Trouble negating numbers from a string

import re

string = '1234567890'

def good_numbers(stri): return re.findall(r'''[\d][^5678]''', stri, re.X|re.I)


I need a function that returns all numbers that arent 5, 6, and 7. I got to this function from realizing I'm utterly out of ideas on what to do. I noticed that the last number in the negated set still shows up in the string... So my question is:

  1. Why is the last number in the set not negated?
  2. When doing a findall on \d alone. It returns each individual number. But as soon as a add the negated set.

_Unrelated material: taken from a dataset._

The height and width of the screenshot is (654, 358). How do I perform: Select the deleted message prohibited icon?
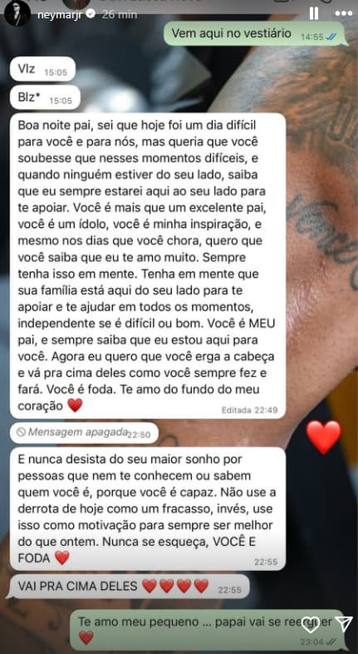(22, 432)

It returns them in double digits.... ie 12, 34,ect instead of 1, 2, 3, 4. I'm really curious as to why that is happening.
  3. And finally, what it is that I'm doing wrong??? What it is it about this function that isn't right? Why cant I get 1, 2, 3, 4, 8, 9, 0?

Trying to coomplete quiz: https://teamtreehouse.com/library/regular-expressions-in-python/introduction-to-regular-expressions/negated-numbers

import re

string = '1234567890'

def good_numbers(stri):
    return re.findall(r'''[\d][^5678]''', stri, re.X|re.I)

1 Answer

Chris Freeman
Chris Freeman
Treehouse Moderator 68,063 Points

Hey Andy McDonald, you’re on the right path but the structure is not correct.

  • the challenge asks to define a variable, not define a function. Use the form good_numbers = re.findall(...
  • with r‘[\d][^5678]', you are matching two characters at a time. This regex says “match any digit that isn’t followed by a 5, 6, 7, or 8”.

By looking at pairs of numbers, the pattern “consumes” both numbers, so only five matching attempts are done in a string of ten characters:

  • “12”, passes since 2 is not in “5678”
  • “34”, passes since 4 is not in “5678”
  • “56”, fails since 6 is in “5678”
  • “78”, fails since 8 is in “5678”
  • “90”, passes since 0 is not in “5678”

What you want instead is “any single character that is not 5, 6, 7”, that is, r’[^567]’


  • you can use instead of ’’’, since you don’t a multiple line pattern
  • neither of the re options are required since you are not using verbose mode and do not need to ignore case

Post back if you need more help. Good luck!!!